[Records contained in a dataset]
####
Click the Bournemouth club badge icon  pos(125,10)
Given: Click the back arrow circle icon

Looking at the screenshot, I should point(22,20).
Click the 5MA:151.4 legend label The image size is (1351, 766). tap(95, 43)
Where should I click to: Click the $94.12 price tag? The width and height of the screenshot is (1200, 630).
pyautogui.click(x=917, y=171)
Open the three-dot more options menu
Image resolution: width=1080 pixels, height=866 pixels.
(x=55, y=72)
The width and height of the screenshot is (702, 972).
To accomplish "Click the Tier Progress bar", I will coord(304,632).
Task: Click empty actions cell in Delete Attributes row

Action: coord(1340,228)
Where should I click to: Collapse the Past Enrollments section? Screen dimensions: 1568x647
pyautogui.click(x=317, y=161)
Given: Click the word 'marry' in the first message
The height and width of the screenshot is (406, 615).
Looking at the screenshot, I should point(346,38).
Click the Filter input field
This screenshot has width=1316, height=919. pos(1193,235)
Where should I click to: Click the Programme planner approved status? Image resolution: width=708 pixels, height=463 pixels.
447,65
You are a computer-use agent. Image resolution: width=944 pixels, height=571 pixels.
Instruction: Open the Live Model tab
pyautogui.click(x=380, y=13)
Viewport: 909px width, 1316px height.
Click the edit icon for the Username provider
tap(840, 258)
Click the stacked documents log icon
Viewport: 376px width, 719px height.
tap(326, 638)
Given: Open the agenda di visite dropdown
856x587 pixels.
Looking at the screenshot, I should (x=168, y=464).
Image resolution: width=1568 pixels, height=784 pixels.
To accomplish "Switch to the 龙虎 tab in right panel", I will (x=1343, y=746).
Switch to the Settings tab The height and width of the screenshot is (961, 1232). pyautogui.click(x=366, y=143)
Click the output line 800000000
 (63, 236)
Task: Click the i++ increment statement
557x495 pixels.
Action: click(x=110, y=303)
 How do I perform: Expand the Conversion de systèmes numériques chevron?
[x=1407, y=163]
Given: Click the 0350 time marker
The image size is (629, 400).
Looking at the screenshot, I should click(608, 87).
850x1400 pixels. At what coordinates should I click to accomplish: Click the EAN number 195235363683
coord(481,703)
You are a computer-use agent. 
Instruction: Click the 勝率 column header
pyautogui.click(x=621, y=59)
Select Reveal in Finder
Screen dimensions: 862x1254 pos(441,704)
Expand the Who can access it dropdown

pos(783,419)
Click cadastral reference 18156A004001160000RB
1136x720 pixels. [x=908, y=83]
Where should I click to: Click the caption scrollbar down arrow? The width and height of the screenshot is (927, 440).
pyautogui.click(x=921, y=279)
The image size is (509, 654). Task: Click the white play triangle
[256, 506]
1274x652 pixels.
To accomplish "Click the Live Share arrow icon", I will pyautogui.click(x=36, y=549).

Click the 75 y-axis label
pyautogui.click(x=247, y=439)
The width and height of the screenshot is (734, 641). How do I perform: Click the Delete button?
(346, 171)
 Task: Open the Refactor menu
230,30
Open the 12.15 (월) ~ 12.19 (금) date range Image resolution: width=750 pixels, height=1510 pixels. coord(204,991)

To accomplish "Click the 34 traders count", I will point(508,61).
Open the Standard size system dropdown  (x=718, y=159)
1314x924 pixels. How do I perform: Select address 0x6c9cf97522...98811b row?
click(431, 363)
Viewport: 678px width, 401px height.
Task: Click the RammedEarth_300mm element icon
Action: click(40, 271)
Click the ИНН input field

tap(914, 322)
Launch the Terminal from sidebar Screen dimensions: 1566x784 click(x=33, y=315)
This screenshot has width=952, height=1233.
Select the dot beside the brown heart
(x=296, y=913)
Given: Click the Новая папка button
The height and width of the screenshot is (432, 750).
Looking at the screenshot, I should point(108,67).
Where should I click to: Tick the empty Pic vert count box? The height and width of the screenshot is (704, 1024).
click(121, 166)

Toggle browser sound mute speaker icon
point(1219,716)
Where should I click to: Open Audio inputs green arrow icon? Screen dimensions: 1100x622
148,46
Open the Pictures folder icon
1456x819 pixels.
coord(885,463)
####
**What is expected**
Copy out the material word for word, beginning with the line that contains "Where should I click to: Click the caption" and continuing through the line that contains "(x=296, y=913)", with both of those lines included.

**Correct result**
Where should I click to: Click the caption scrollbar down arrow? The width and height of the screenshot is (927, 440).
pyautogui.click(x=921, y=279)
The image size is (509, 654). Task: Click the white play triangle
[256, 506]
1274x652 pixels.
To accomplish "Click the Live Share arrow icon", I will pyautogui.click(x=36, y=549).

Click the 75 y-axis label
pyautogui.click(x=247, y=439)
The width and height of the screenshot is (734, 641). How do I perform: Click the Delete button?
(346, 171)
 Task: Open the Refactor menu
230,30
Open the 12.15 (월) ~ 12.19 (금) date range Image resolution: width=750 pixels, height=1510 pixels. coord(204,991)

To accomplish "Click the 34 traders count", I will point(508,61).
Open the Standard size system dropdown  (x=718, y=159)
1314x924 pixels. How do I perform: Select address 0x6c9cf97522...98811b row?
click(431, 363)
Viewport: 678px width, 401px height.
Task: Click the RammedEarth_300mm element icon
Action: click(40, 271)
Click the ИНН input field

tap(914, 322)
Launch the Terminal from sidebar Screen dimensions: 1566x784 click(x=33, y=315)
This screenshot has width=952, height=1233.
Select the dot beside the brown heart
(x=296, y=913)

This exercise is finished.